## START DATA ROWS
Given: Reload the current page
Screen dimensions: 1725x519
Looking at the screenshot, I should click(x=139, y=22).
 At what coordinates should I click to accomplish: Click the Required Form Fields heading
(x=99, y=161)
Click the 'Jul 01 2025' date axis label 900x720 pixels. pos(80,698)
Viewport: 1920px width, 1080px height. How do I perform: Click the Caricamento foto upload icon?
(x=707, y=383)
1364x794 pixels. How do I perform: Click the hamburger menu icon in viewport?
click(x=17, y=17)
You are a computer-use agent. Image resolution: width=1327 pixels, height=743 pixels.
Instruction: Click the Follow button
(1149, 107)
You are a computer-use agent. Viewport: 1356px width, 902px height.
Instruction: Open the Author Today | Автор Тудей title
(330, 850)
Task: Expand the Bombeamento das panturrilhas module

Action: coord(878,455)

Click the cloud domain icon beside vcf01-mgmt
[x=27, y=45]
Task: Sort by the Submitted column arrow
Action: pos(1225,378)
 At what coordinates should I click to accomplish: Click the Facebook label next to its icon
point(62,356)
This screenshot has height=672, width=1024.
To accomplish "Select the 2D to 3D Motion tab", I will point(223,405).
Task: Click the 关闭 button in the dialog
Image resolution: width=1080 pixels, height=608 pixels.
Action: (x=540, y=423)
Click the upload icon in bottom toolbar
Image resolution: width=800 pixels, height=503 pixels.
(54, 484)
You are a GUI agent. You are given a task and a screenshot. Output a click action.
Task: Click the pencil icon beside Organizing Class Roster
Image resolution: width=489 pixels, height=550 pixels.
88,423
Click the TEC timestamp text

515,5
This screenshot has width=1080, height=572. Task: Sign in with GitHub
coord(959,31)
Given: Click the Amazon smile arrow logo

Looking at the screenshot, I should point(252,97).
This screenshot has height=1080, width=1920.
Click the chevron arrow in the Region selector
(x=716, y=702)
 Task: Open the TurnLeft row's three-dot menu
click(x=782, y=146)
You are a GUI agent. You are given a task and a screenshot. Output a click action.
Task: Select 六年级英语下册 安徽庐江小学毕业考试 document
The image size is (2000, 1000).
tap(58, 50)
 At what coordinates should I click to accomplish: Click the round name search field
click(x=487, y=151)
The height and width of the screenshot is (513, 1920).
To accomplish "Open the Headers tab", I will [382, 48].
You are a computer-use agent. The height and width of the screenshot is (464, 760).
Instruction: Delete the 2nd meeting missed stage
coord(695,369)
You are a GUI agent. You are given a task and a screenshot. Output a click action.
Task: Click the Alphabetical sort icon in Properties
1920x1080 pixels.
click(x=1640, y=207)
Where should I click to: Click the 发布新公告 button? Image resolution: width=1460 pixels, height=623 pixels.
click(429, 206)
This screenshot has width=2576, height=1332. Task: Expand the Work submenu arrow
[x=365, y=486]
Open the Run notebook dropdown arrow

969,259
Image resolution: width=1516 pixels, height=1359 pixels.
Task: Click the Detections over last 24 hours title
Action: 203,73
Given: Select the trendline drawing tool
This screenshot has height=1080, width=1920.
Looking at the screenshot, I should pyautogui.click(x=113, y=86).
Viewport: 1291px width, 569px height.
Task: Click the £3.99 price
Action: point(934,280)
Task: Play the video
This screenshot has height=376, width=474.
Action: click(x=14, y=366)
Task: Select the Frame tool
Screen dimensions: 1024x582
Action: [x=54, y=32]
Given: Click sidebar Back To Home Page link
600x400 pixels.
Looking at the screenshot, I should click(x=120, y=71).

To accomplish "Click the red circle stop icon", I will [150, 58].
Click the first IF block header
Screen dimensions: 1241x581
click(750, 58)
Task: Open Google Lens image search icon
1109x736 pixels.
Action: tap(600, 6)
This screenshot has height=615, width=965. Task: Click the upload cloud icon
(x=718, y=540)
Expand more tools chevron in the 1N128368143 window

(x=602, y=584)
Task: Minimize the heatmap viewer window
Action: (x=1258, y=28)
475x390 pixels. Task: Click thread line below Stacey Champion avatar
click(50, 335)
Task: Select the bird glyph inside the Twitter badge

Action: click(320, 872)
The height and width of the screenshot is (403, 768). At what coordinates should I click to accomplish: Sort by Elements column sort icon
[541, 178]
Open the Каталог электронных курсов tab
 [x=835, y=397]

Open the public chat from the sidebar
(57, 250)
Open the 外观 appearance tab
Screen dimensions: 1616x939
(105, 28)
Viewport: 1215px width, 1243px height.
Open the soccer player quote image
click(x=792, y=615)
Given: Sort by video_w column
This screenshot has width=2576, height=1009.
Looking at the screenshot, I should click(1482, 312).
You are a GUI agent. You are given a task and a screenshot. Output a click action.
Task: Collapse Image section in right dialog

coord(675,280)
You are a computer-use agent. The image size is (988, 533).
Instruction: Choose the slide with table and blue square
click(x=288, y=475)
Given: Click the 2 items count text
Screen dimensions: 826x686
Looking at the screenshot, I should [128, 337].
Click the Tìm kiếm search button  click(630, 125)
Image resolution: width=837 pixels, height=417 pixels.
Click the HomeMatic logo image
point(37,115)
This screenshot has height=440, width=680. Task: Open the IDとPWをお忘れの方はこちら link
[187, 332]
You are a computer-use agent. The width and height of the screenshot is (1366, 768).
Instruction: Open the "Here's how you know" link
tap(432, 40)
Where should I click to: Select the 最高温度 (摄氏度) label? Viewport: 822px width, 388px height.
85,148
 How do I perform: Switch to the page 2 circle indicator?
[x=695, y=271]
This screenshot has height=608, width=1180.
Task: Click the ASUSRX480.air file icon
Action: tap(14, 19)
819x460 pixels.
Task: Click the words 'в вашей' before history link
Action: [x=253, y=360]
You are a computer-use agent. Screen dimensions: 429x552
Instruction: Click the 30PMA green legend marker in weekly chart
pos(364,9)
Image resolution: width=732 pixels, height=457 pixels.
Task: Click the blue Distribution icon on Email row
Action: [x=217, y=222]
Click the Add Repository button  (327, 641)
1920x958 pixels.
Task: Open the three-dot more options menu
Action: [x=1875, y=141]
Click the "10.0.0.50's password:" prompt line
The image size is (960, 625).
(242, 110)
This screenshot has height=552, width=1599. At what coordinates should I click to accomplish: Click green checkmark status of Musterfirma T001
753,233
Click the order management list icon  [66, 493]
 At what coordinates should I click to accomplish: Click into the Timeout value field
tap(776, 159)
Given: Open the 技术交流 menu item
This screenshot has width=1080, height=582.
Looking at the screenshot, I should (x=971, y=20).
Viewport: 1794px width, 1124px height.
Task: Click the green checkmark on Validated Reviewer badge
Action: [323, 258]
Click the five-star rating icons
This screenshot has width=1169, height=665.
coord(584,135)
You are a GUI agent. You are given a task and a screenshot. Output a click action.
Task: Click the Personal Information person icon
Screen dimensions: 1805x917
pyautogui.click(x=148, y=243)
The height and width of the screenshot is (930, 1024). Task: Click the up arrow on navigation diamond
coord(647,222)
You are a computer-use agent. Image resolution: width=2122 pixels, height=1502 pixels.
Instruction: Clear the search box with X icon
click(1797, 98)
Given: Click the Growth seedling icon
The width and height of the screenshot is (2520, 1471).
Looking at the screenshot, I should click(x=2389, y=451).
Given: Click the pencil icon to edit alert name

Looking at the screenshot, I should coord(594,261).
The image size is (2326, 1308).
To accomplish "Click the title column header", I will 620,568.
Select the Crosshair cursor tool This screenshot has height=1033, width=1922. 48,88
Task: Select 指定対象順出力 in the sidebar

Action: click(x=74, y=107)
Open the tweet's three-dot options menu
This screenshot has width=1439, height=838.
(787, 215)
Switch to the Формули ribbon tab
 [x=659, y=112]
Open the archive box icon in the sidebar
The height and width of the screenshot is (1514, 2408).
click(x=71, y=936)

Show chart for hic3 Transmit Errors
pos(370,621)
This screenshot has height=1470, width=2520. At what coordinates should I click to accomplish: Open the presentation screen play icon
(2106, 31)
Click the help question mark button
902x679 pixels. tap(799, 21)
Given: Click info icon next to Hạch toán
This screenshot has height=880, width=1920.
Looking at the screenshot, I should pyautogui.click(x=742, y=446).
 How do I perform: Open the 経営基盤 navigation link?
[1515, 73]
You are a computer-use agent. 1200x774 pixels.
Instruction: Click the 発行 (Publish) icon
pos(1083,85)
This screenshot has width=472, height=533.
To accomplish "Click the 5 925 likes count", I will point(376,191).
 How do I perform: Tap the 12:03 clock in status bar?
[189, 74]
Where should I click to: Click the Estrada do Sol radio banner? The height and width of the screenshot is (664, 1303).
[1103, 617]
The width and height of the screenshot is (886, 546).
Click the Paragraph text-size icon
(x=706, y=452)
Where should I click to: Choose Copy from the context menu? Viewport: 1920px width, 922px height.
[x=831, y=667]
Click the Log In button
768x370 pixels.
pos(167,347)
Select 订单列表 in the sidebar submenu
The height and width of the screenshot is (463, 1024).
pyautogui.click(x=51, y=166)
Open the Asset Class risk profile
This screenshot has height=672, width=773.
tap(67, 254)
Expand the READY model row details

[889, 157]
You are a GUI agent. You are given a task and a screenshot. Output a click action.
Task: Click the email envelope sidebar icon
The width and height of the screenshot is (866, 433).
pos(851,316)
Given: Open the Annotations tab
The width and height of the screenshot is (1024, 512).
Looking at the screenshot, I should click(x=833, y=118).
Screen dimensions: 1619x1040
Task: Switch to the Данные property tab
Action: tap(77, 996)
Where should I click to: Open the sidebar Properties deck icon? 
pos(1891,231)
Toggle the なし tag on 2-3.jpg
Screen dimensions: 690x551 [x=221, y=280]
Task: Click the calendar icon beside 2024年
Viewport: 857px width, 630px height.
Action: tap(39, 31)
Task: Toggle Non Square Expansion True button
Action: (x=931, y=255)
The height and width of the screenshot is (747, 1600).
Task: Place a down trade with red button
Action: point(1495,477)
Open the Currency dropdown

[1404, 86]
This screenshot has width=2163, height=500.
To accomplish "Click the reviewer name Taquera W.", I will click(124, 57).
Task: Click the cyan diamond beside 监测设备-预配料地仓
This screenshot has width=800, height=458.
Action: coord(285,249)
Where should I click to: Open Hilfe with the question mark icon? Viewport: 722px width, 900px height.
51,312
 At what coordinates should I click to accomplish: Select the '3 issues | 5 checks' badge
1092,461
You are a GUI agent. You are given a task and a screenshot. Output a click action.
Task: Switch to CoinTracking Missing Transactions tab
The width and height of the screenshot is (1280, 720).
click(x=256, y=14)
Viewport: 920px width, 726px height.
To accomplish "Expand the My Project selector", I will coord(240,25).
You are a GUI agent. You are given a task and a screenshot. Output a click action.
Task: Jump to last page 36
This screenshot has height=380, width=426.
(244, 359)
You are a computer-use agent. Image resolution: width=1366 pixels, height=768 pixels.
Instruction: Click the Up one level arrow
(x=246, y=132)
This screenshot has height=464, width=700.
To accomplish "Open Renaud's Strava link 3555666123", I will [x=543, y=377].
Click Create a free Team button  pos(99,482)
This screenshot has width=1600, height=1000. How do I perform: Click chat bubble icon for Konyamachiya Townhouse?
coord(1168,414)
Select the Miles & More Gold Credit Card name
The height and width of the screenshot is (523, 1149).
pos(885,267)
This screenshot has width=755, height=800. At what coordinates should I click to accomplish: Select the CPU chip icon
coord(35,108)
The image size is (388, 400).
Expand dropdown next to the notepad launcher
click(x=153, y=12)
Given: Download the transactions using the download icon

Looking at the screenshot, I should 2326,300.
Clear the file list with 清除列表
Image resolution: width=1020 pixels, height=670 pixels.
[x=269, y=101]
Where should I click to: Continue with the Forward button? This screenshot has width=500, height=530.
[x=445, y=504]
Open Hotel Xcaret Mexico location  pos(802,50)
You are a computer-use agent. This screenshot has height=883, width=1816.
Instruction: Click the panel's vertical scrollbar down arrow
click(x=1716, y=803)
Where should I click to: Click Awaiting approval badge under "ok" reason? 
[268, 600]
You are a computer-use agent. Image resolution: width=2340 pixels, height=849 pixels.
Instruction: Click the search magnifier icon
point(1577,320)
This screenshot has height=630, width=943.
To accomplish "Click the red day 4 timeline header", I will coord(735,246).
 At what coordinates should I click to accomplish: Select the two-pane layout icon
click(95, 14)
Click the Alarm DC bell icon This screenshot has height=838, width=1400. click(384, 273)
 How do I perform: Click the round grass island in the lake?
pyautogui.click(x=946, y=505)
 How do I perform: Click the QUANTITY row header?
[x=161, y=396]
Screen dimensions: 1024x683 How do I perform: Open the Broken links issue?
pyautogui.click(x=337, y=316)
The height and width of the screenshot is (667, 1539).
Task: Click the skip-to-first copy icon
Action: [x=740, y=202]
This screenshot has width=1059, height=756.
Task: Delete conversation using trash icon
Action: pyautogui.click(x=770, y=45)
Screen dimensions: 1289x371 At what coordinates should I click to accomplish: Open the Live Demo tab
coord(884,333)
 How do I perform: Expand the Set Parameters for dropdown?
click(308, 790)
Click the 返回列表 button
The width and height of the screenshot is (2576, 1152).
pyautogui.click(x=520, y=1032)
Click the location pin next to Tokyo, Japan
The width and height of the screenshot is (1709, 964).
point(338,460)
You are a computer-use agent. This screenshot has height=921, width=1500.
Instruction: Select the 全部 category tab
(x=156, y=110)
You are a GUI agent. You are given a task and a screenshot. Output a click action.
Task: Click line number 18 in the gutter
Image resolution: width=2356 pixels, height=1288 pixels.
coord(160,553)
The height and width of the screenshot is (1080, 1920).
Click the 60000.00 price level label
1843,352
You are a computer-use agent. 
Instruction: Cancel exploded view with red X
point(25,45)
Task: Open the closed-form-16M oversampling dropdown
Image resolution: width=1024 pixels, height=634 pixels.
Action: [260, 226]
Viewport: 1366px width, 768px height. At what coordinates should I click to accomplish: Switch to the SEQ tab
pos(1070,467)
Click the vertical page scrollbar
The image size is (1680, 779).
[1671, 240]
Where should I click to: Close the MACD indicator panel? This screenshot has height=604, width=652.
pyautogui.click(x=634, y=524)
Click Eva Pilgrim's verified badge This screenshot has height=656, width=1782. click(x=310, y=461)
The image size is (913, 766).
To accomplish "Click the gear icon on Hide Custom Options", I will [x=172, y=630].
## END DATA ROWS
**YOUR GOAL:** Please retype, word for word, only the lines that begin at the one containing "At what coordinates should I click to accomplish: Click into" and end after the one containing "coord(647,222)".

**FINAL ANSWER:**
 At what coordinates should I click to accomplish: Click into the Timeout value field
tap(776, 159)
Given: Open the 技术交流 menu item
This screenshot has width=1080, height=582.
Looking at the screenshot, I should (x=971, y=20).
Viewport: 1794px width, 1124px height.
Task: Click the green checkmark on Validated Reviewer badge
Action: [323, 258]
Click the five-star rating icons
This screenshot has width=1169, height=665.
coord(584,135)
You are a GUI agent. You are given a task and a screenshot. Output a click action.
Task: Click the Personal Information person icon
Screen dimensions: 1805x917
pyautogui.click(x=148, y=243)
The height and width of the screenshot is (930, 1024). Task: Click the up arrow on navigation diamond
coord(647,222)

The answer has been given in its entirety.